Thanks jb that clears up a lot.

j

On Apr 14, 2008, at 6:14 AM, jimmy bahuleyan wrote:

> Julian wrote:
>> My fear is that get a hold of P will allow for someone else to use
>> it to start a protocol disassembly. For instance anyone could
>> create a DHE-RSA-AES256-SHA TLS server and use P to listen for
>> connections, of course if would have to have a cert signed by CA to
>> proceed even if they have P.

>
> Without certificates (anon-DH), yes someone could do a man-in-the-
> middle attack; with certificates they would be hard pressed, since
> they wouldn't have the server's private key.
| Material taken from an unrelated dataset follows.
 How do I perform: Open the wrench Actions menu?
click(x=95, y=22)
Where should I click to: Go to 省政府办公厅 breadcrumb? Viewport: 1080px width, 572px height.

As for listening, no
> matter what P you use a listener could easily follow the protocol;
> but TLS is designed to be resilient, so he couldn't get hold of the
> session keys.
>
>
>> The protocol here is TLS where each client is a server, so
>> shouldn't each client/server have their own DH P?
>> Or am I looking at this wrong, since I am using distributed PKI,
>> then exposing P is moot?

>
> P,G are DH parameters which both the server and client need to know.
> Normally they are public knowledge; if the server and client don't
> share the P,G, then the server sends it to client (DH can't work if
> both don't have the same P,G).
>
> So, what happens is
>
> client makes a random value Y which is private.
> server makes a random value X which is private.
>
> client uses {P,G} to make public value Y' from Y.
> server uses {P,G} to make public value X' from X.
>
> exchanges X',Y' and both arrive at a common value Z.
>
> The security of DH lies in the fact that any attacker given
> knowledge of X',Y',G,P cannot derive X or Y (Discrete Logarithm
> problem) and hence cannot derive Z. And normally all systems
> generate X,Y for each DH exchange.
>
> Hope that helps.
>
>
> -jb
> --
> Real computer scientists don't comment their code. The identifiers
> are
> so long they can't afford the disk space.